R&W Builders, Inc. (R&W) of O’Fallon, Illinois, has agreed to pay the United States $400,000 to resolve allegations that it violated the False Claims Act by fraudulently obtaining construction contracts reserved for disadvantaged small businesses, U.S. Attorney Steven D. Weinhoeft announced today.
The Small Business Administration (SBA) 8(a) Business Development Program helps provide a level playing field for small businesses owned by socially and economically disadvantaged individuals by limiting competition for certain federal contracts to Program participants. To increase the opportunities available to these disadvantaged businesses, the SBA also permits Program participants to partner with another company on certain contracts through approved joint venture agreements. The SBA requires the joint venture agreements to include specific terms to ensure the relationship is fair and provides a benefit to the disadvantaged business, including provisions designating the disadvantaged business as the managing partner of the joint venture and requiring the disadvantaged business to perform a specified percentage of the work. It is important that 8(a) joint ventures comply with the SBA’s criteria because misuse of the Program deprives real disadvantaged businesses of valuable economic opportunities and undermines the Program’s integrity.
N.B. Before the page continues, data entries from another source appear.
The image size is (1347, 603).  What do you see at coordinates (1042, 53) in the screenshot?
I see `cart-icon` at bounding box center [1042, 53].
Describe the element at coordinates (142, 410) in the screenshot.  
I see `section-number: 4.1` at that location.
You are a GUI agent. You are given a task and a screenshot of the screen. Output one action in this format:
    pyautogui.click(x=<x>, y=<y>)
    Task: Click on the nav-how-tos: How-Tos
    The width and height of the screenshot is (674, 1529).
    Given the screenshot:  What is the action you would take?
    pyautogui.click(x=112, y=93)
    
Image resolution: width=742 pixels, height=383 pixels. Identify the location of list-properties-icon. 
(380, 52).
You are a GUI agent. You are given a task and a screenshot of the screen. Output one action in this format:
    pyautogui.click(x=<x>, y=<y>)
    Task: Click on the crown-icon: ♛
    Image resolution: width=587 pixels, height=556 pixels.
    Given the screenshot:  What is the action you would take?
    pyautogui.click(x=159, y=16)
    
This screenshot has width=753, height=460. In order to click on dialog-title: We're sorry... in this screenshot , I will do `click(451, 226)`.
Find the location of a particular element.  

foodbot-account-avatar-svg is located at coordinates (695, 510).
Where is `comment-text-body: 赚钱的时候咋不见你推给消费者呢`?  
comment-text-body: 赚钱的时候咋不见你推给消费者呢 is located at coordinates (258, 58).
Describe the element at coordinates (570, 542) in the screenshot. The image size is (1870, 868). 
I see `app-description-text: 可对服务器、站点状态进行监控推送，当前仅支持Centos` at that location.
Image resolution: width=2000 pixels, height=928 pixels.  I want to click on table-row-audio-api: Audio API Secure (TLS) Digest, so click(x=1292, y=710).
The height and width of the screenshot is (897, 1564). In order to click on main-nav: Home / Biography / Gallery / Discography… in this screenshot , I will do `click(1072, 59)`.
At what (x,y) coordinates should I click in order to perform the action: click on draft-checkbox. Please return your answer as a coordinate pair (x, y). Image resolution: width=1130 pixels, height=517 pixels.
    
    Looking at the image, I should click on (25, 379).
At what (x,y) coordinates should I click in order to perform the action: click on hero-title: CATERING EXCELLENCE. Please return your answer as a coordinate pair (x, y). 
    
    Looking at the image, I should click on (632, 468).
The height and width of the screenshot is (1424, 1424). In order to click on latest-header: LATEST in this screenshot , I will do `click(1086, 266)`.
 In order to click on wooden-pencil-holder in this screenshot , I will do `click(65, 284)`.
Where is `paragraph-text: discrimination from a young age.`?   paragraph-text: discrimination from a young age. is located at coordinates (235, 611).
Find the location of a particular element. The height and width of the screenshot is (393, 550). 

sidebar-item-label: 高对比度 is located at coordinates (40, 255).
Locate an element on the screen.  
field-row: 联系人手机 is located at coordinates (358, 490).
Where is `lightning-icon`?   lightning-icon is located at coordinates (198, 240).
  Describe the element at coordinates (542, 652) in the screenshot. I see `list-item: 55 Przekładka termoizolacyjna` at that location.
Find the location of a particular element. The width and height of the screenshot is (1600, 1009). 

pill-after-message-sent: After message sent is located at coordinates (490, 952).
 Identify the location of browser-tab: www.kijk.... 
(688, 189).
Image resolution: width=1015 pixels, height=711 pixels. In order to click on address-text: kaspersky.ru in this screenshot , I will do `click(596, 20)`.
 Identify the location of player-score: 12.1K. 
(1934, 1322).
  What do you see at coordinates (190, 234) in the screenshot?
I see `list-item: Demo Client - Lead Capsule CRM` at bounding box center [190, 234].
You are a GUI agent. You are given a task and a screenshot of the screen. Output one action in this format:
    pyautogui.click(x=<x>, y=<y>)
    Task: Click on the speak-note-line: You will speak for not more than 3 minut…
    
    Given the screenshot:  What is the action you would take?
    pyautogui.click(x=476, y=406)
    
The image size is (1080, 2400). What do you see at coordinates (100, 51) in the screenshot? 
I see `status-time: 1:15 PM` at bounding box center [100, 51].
In 2014, after R&W was no longer eligible to participate in the 8(a) Program, it entered into a joint venture agreement with Global Environmental, Inc. (GEI), an 8(a) Program participant based in St. Louis, Missouri. R&W and GEI named the joint venture Patriot Commercial Construction, LLC (Patriot) and successfully secured an award set aside solely for Program participants on the Multiple Award Construction Contract (MACC) at Scott Air Force Base, Illinois.
The United States contends that R&W falsely represented it would abide by the Program requirements and the Patriot joint venture agreement to obtain the SBA’s approval. Immediately after Patriot received an 8(a) award on the MACC, R&W began managing the joint venture and using its own employees to complete nearly all of the work Patriot performed. Over the next two years, R&W caused Patriot to receive numerous MACC task orders set aside for 8(a) Program participants when Patriot was under R&W’s control, in violation of SBA requirements.